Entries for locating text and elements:
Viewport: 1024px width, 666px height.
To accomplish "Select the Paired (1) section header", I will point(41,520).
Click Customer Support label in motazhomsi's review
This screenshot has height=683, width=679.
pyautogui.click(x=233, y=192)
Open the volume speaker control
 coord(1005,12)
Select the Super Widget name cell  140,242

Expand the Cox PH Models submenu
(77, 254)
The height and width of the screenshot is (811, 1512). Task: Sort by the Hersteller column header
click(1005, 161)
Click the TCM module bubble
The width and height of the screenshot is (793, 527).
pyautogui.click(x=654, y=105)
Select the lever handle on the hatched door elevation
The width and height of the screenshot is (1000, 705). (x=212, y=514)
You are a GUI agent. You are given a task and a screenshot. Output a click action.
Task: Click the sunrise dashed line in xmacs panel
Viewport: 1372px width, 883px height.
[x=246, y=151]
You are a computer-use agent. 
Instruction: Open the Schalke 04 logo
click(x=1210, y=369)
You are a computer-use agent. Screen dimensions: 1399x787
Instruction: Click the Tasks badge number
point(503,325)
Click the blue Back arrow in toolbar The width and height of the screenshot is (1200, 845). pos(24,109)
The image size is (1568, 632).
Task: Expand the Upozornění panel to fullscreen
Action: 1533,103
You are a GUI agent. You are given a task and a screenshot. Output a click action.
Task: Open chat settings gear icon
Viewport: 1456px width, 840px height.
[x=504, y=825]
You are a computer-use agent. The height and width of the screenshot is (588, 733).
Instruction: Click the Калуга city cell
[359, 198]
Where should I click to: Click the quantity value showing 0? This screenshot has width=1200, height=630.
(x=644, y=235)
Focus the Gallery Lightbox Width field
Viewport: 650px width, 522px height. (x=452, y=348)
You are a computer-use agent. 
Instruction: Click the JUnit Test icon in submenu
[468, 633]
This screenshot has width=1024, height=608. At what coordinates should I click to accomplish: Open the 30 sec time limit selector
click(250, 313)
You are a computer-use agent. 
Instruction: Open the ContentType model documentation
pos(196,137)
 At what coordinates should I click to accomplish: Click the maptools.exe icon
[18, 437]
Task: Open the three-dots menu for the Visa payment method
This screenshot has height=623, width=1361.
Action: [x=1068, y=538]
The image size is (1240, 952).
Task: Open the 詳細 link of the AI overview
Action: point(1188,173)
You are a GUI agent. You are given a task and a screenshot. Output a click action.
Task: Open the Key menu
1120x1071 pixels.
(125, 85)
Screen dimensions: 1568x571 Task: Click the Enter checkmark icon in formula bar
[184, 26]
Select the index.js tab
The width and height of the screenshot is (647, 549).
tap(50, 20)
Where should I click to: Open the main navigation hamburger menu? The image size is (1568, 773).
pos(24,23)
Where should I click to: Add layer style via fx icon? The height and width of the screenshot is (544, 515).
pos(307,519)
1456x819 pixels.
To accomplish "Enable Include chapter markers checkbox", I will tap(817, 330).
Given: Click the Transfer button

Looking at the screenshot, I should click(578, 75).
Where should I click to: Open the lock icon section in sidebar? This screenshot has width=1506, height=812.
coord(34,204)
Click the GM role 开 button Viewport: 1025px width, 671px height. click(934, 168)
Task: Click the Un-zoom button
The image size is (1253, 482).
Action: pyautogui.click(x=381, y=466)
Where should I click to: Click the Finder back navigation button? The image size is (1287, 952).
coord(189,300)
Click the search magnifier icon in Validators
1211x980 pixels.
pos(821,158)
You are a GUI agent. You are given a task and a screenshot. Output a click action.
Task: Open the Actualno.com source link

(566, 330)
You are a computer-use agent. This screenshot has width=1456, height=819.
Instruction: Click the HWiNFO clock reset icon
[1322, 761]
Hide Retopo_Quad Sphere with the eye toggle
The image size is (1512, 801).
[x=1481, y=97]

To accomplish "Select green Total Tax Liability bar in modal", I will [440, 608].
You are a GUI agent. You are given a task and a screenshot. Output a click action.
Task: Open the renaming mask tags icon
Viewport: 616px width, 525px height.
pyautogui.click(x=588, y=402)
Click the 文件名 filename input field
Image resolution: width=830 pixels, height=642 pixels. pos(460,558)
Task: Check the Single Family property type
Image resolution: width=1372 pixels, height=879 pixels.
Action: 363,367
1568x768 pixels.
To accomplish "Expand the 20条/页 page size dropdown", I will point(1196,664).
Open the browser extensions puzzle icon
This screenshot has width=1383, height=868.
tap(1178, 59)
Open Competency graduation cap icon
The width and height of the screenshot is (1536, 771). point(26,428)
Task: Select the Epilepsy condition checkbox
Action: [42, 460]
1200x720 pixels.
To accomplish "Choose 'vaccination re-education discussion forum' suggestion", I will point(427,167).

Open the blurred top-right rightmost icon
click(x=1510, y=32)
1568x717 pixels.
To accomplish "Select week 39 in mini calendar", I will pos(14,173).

[Problem] Rewrite all the entries above, changing every "computer-use agent" to "screen-control agent" and leaving everything else as it is.

[Output below]
Viewport: 1024px width, 666px height.
To accomplish "Select the Paired (1) section header", I will point(41,520).
Click Customer Support label in motazhomsi's review
This screenshot has height=683, width=679.
pyautogui.click(x=233, y=192)
Open the volume speaker control
 coord(1005,12)
Select the Super Widget name cell  140,242

Expand the Cox PH Models submenu
(77, 254)
The height and width of the screenshot is (811, 1512). Task: Sort by the Hersteller column header
click(1005, 161)
Click the TCM module bubble
The width and height of the screenshot is (793, 527).
pyautogui.click(x=654, y=105)
Select the lever handle on the hatched door elevation
The width and height of the screenshot is (1000, 705). (x=212, y=514)
You are a GUI agent. You are given a task and a screenshot. Output a click action.
Task: Click the sunrise dashed line in xmacs panel
Viewport: 1372px width, 883px height.
[x=246, y=151]
You are a screen-control agent. 
Instruction: Open the Schalke 04 logo
click(x=1210, y=369)
You are a screen-control agent. Screen dimensions: 1399x787
Instruction: Click the Tasks badge number
point(503,325)
Click the blue Back arrow in toolbar The width and height of the screenshot is (1200, 845). pos(24,109)
The image size is (1568, 632).
Task: Expand the Upozornění panel to fullscreen
Action: 1533,103
You are a GUI agent. You are given a task and a screenshot. Output a click action.
Task: Open chat settings gear icon
Viewport: 1456px width, 840px height.
[x=504, y=825]
You are a screen-control agent. The height and width of the screenshot is (588, 733).
Instruction: Click the Калуга city cell
[359, 198]
Where should I click to: Click the quantity value showing 0? This screenshot has width=1200, height=630.
(x=644, y=235)
Focus the Gallery Lightbox Width field
Viewport: 650px width, 522px height. (x=452, y=348)
You are a screen-control agent. 
Instruction: Click the JUnit Test icon in submenu
[468, 633]
This screenshot has width=1024, height=608. At what coordinates should I click to accomplish: Open the 30 sec time limit selector
click(250, 313)
You are a screen-control agent. 
Instruction: Open the ContentType model documentation
pos(196,137)
 At what coordinates should I click to accomplish: Click the maptools.exe icon
[18, 437]
Task: Open the three-dots menu for the Visa payment method
This screenshot has height=623, width=1361.
Action: [x=1068, y=538]
The image size is (1240, 952).
Task: Open the 詳細 link of the AI overview
Action: point(1188,173)
You are a GUI agent. You are given a task and a screenshot. Output a click action.
Task: Open the Key menu
1120x1071 pixels.
(125, 85)
Screen dimensions: 1568x571 Task: Click the Enter checkmark icon in formula bar
[184, 26]
Select the index.js tab
The width and height of the screenshot is (647, 549).
tap(50, 20)
Where should I click to: Open the main navigation hamburger menu? The image size is (1568, 773).
pos(24,23)
Where should I click to: Add layer style via fx icon? The height and width of the screenshot is (544, 515).
pos(307,519)
1456x819 pixels.
To accomplish "Enable Include chapter markers checkbox", I will tap(817, 330).
Given: Click the Transfer button

Looking at the screenshot, I should click(578, 75).
Where should I click to: Open the lock icon section in sidebar? This screenshot has width=1506, height=812.
coord(34,204)
Click the GM role 开 button Viewport: 1025px width, 671px height. click(934, 168)
Task: Click the Un-zoom button
The image size is (1253, 482).
Action: pyautogui.click(x=381, y=466)
Where should I click to: Click the Finder back navigation button? The image size is (1287, 952).
coord(189,300)
Click the search magnifier icon in Validators
1211x980 pixels.
pos(821,158)
You are a GUI agent. You are given a task and a screenshot. Output a click action.
Task: Open the Actualno.com source link

(566, 330)
You are a screen-control agent. This screenshot has width=1456, height=819.
Instruction: Click the HWiNFO clock reset icon
[1322, 761]
Hide Retopo_Quad Sphere with the eye toggle
The image size is (1512, 801).
[x=1481, y=97]

To accomplish "Select green Total Tax Liability bar in modal", I will [440, 608].
You are a GUI agent. You are given a task and a screenshot. Output a click action.
Task: Open the renaming mask tags icon
Viewport: 616px width, 525px height.
pyautogui.click(x=588, y=402)
Click the 文件名 filename input field
Image resolution: width=830 pixels, height=642 pixels. pos(460,558)
Task: Check the Single Family property type
Image resolution: width=1372 pixels, height=879 pixels.
Action: 363,367
1568x768 pixels.
To accomplish "Expand the 20条/页 page size dropdown", I will point(1196,664).
Open the browser extensions puzzle icon
This screenshot has width=1383, height=868.
tap(1178, 59)
Open Competency graduation cap icon
The width and height of the screenshot is (1536, 771). point(26,428)
Task: Select the Epilepsy condition checkbox
Action: [42, 460]
1200x720 pixels.
To accomplish "Choose 'vaccination re-education discussion forum' suggestion", I will point(427,167).

Open the blurred top-right rightmost icon
click(x=1510, y=32)
1568x717 pixels.
To accomplish "Select week 39 in mini calendar", I will pos(14,173).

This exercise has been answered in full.